Munich
From monastic salt-road market to Europe's wealthiest city—Munich's conservative precision engineering built BMW, Siemens, and insurance giants. 2026: EV transition tests the model.
Munich exists because monks needed a market where the Salzburg salt road crossed the Isar River—750 years later, that same precision engineering mindset built BMW, Siemens, and Europe's largest insurance cluster.
In 1157, Henry the Lion granted Benedictine monks the right to establish a marketplace at the Isar crossing—München means 'home of the monks.' The bridge and fortified market attracted the Wittelsbach dynasty, who made it their capital in 1255 and shaped the city for 700 years. But Munich's modern character came from King Ludwig I (1825-1848), whose architects gave the city its neoclassical face and its identity as Bavaria's cultural heart.
For most of its history, Bavaria was agricultural—Munich a pleasant royal seat, not an industrial center. The transformation came after World War II: Siemens relocated here from bombed Berlin, BMW rebuilt its aircraft engine factory into an automobile empire, and Allianz with Munich Re created the world's largest insurance and reinsurance cluster. The 1960s Bavarian economic miracle turned a Catholic agrarian state into a technology hub. This wasn't accident: the CSU government deliberately attracted electronics, aerospace, and automotive industries while protecting local culture—conservative modernity as strategy.

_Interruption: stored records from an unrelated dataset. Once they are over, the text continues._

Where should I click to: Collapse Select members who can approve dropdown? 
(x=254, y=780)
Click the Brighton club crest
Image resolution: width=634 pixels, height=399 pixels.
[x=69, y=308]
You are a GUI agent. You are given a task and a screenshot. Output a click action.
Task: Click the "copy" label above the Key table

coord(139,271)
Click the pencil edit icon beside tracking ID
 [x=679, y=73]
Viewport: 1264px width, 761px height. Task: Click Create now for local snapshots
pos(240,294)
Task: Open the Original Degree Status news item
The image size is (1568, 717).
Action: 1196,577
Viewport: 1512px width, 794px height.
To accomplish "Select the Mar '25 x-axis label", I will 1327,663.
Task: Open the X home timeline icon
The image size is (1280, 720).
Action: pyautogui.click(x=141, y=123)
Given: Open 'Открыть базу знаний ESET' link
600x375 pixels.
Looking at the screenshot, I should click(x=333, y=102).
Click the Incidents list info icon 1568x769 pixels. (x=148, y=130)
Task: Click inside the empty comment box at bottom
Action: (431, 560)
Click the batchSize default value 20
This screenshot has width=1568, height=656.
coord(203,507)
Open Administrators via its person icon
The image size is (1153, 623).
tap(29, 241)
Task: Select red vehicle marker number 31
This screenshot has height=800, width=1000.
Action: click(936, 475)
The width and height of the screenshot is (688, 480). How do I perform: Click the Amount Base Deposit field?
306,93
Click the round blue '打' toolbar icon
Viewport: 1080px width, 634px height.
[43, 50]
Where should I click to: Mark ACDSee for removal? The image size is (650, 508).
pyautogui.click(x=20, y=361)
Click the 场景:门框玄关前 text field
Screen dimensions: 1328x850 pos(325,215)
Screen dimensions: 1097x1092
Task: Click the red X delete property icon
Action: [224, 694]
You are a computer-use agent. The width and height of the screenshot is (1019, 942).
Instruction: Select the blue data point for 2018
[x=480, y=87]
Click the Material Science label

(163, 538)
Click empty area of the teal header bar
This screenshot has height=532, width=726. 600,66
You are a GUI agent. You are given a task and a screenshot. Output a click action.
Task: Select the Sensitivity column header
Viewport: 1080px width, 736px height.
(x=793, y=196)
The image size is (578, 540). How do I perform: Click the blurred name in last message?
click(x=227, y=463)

Today Munich's €86,000 GDP per capita roughly doubles Germany's average, making it the EU's wealthiest major city. The metro area's 1.6 million people enjoy under 4% unemployment. BMW, Siemens, Allianz, and Munich Re all maintain headquarters here; the city leads Germany in patents per capita. But Munich's success creates its own problem: housing costs rival London, and the same conservative culture that preserved quality of life resists the disruption that might keep it competitive.
By 2026, BMW's Neue Klasse electric vehicle launch will test whether Munich's precision-engineering culture can survive the automotive industry's existential transition—or whether Tesla and Chinese competitors will do to Munich what Munich once did to Detroit.